Publié le 01/06/2012

« Les patients schizophrènes ont une forte dépendance à la nicotine, explique le Pr Jill Williams, psychiatre à la Robert Wood Johnson Medical School du New Jersey et auteur principal de l’étude. Ils ont besoin d’un programme de traitement plus fort que la population générale. Il reste néanmoins important que les médicaments du sevrage tabagique n’entraînent pas de problèmes psychosociaux ou d’interactions médicamenteuses avec les psychotropes. »

L’équipe du Pr Williams vient de montrer au cours d’une étude de vingt-quatre semaines que la varénicline améliore le sevrage tabagique sans modifier la symptomatologie schizophrénique.
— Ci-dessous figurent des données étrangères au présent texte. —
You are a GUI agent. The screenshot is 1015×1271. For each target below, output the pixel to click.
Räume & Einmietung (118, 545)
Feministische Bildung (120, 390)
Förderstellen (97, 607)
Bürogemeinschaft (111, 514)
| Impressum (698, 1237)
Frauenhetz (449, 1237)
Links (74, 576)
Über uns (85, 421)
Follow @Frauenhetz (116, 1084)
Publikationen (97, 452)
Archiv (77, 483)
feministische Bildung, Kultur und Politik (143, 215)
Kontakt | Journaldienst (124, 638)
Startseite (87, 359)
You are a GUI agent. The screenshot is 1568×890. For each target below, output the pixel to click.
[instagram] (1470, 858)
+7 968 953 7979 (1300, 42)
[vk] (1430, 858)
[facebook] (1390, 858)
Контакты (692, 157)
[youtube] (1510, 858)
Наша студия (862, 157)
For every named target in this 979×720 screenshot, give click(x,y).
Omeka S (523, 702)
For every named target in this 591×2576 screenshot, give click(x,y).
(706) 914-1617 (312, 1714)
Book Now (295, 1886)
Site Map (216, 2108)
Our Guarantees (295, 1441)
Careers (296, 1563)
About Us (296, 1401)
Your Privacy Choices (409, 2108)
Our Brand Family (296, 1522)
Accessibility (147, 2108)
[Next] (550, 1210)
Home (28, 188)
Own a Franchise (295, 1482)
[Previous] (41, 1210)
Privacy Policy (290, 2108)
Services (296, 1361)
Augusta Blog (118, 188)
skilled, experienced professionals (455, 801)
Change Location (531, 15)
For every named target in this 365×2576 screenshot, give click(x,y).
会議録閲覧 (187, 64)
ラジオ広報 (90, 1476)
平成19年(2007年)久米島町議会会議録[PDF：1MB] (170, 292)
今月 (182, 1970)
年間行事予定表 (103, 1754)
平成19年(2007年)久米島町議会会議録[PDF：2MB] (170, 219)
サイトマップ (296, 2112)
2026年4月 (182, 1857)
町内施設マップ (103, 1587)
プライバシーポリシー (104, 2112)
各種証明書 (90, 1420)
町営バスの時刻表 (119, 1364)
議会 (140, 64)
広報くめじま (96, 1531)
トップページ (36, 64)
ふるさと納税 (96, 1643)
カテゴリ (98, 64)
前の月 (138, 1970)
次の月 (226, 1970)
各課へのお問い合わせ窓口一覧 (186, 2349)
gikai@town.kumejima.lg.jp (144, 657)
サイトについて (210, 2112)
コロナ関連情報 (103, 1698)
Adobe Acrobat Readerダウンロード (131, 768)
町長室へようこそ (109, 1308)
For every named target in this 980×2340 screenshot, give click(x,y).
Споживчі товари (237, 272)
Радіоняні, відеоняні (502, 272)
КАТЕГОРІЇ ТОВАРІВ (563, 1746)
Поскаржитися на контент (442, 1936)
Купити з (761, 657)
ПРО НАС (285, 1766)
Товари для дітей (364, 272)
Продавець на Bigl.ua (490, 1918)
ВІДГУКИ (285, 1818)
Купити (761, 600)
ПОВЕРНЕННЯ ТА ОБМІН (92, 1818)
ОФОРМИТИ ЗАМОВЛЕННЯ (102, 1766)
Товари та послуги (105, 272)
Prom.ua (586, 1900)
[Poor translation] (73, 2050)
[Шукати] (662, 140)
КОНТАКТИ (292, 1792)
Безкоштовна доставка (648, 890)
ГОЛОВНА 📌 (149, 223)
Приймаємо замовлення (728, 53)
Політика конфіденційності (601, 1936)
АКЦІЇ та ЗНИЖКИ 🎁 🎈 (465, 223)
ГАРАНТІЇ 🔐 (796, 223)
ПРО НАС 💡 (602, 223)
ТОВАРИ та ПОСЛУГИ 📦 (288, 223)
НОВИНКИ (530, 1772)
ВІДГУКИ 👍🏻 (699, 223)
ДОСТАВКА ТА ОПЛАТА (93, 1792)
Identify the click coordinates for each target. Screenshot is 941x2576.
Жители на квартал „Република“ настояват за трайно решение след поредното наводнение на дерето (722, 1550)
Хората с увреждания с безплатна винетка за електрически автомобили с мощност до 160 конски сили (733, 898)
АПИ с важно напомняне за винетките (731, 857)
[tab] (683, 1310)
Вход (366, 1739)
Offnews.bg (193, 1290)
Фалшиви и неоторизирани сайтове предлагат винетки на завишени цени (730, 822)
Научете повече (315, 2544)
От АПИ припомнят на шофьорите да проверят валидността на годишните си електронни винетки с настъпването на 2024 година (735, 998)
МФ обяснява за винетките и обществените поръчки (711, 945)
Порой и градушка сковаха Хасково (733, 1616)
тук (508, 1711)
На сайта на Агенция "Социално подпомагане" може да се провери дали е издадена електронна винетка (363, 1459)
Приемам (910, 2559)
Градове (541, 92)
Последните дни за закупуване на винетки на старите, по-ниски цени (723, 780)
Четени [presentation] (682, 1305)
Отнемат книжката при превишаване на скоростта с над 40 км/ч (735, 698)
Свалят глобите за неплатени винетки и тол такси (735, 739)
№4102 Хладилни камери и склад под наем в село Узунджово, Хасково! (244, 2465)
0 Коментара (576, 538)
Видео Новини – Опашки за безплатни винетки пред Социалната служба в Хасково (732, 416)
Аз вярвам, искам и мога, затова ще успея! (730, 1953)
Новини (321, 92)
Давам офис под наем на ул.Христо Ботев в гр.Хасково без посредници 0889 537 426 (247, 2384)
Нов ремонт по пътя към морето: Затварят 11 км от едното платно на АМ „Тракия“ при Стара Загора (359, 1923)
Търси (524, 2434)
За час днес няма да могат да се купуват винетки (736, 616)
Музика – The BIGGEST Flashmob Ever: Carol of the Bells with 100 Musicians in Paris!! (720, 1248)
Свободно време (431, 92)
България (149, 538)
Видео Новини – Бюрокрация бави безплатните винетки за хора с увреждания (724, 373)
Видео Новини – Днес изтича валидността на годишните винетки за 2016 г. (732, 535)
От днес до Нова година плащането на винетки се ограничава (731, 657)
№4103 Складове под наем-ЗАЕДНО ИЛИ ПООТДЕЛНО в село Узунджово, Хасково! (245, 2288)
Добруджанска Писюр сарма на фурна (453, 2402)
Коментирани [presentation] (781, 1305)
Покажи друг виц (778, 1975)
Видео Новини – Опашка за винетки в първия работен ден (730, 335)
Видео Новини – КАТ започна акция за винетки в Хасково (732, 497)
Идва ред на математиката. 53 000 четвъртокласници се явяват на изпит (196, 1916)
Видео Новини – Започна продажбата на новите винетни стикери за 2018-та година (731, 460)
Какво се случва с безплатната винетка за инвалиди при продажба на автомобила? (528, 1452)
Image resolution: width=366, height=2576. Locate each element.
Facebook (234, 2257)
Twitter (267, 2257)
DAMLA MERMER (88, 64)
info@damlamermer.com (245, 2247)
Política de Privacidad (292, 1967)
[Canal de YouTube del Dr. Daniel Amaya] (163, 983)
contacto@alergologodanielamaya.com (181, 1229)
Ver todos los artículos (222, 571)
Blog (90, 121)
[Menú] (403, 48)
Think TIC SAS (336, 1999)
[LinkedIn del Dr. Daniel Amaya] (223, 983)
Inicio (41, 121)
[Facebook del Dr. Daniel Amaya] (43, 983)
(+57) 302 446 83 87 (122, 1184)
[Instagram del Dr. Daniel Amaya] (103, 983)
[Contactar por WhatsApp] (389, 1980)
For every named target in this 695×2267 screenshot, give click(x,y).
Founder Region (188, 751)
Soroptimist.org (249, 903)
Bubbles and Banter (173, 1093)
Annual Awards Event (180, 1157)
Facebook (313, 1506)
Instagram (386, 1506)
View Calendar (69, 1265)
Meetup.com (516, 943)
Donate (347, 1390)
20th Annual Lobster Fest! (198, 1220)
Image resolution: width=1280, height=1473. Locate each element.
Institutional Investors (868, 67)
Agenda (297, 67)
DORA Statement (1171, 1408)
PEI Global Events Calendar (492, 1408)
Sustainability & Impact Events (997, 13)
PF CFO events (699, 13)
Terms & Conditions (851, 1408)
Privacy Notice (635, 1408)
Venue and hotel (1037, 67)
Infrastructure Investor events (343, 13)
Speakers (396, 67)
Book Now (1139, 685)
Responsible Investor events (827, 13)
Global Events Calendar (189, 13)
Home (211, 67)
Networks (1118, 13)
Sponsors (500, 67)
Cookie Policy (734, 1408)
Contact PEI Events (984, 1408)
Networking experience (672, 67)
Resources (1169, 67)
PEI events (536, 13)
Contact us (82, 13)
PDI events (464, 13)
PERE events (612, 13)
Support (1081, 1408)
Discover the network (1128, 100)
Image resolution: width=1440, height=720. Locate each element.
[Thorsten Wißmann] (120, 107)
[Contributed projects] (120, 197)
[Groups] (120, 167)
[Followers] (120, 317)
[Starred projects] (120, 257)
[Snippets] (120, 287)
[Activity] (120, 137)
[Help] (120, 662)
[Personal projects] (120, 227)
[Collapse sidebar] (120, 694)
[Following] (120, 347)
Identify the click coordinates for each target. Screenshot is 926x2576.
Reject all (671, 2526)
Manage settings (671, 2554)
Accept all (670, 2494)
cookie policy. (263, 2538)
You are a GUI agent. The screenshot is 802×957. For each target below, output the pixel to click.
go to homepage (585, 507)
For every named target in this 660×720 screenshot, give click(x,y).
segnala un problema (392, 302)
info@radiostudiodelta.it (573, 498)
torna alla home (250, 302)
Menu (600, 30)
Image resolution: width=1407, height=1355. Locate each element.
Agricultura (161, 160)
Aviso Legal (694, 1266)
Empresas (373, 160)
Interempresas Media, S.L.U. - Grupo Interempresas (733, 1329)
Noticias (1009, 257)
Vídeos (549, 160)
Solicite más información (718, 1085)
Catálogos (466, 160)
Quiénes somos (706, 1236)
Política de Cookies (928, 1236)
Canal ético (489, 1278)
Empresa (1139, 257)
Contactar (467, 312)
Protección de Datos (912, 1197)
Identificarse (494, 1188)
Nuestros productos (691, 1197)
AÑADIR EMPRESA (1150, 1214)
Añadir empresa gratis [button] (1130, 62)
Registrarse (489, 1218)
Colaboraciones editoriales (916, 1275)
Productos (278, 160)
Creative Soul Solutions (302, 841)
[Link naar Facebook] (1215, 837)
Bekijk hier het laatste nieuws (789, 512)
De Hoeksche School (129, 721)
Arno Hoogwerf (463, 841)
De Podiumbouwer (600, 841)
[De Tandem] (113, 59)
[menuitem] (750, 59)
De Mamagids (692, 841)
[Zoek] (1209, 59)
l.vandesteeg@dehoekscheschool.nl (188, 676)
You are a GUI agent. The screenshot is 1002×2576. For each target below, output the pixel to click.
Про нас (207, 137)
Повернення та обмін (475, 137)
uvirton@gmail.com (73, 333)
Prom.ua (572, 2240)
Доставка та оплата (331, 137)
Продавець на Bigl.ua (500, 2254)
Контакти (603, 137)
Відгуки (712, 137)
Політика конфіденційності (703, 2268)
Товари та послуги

Dans l’étude, les patients schizophréniques désirant arrêter de fumer étaient randomisés dans le groupe contrôle ou dans le groupe varénicline. Après une phase de douze semaines de traitement, suivait une période de suivi de douze semaines. À la fin de la première phase, 19 % du groupe traité ne fumaient plus par rapport à 4,7 % dans le groupe contrôle. À la fin de l’étude, la tendance persistait, même si le taux d’abstinence était faible.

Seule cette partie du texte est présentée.